When the St. Louis Exposition commissioners came to Dayton, knowing and representing every country on the globe, they cared for no part at all of my address except one thing. I said: “When John Patterson’s grandfather became of age, there was not a white man in the state of Ohio; then his son Jefferson and grandson John H.; so al the wealth in the state of Ohio has been created here in less than three generations. “ In the silence which followed, I knew what they were thinking of. They were thinking about the incomparable opportunities that this country offered compared with any other in the world, to him who had thrift and enterprise and would “Bet on the Country.”

Lately a man from Detroit came to ask me to help write a book, to be called “Greater Dayton.” Thinking he meant a history of the city, I said, “No, it has been done already.” “But,” urged he, “have you thought out what Dayton will be in fifty years from now? I want you to describe that, and trace the causes from what is now and has been.”

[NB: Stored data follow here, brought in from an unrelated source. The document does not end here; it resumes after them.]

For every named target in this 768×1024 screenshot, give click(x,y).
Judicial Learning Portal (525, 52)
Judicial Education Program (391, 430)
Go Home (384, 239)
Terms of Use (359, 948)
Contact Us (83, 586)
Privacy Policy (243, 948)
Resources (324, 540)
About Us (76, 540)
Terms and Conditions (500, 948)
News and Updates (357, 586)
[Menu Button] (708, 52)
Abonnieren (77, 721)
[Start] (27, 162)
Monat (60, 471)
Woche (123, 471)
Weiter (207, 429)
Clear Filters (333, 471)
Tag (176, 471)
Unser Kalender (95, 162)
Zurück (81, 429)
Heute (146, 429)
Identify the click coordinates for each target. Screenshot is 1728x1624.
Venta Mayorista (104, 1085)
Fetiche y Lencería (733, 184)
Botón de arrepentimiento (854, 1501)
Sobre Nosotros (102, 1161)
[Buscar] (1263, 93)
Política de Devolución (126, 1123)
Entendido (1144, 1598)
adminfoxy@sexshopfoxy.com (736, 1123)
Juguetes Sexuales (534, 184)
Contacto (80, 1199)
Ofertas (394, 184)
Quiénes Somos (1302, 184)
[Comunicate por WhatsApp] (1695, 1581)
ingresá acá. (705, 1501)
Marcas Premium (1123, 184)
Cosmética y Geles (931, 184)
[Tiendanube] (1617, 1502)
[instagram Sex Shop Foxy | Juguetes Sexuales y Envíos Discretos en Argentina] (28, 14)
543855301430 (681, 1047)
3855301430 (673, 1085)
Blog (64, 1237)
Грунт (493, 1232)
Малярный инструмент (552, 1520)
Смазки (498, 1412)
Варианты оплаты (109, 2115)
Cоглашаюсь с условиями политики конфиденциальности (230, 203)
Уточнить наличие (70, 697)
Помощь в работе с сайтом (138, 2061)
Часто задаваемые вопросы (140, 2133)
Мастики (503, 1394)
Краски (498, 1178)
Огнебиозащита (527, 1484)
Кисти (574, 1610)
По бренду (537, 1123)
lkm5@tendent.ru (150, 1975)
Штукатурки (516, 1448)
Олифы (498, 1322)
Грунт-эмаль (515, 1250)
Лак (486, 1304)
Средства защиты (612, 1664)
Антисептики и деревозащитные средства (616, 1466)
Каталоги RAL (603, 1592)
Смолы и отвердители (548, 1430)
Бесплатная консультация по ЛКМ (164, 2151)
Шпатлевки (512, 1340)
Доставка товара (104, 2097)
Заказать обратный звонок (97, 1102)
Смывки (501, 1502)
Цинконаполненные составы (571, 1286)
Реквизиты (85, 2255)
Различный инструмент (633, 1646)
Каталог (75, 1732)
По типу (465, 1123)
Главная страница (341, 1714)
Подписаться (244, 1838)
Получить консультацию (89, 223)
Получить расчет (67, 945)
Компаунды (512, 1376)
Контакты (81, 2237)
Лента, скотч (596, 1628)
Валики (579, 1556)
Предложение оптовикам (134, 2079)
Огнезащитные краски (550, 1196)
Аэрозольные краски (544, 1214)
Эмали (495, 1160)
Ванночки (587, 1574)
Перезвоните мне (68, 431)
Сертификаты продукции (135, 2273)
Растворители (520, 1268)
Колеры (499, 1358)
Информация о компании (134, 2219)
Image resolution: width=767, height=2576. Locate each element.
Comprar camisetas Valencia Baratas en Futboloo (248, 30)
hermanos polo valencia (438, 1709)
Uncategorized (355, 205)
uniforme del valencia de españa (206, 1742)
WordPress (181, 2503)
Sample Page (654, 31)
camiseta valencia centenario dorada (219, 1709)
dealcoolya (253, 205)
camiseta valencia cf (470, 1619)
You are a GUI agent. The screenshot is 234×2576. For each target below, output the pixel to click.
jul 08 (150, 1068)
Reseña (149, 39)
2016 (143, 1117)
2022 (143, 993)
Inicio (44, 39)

Mr. John W. Stoddard once told me the books of the Third Street Railroad showed that from its beginning the passenger receipts had increased on the average just ten per cent. a year. This was twenty years ago, and I know its receipts have increased since, and average of just ten per cent. a year. The figures have a value as a mathematical fact, measuring, as we understand, the growth of the city as a whole. But, mind you, this development is not uniform. There are fat times that enrich and lean times which squeeze the life out of an investment. If then, substantially correct in trying to learn and exhibit what are the true causes of real financial crises, it would appear safe to say, that no one person or combination of  [p. 12] persons can affect them or their consequences, in any important way, any more than a boat on the ocean can affect the wind and tides which move or retard it. Just the same, however, it is worth the boatman’s while to study the winds and tides which affect him. It is well with him if he knows and better if he anticipates where he is.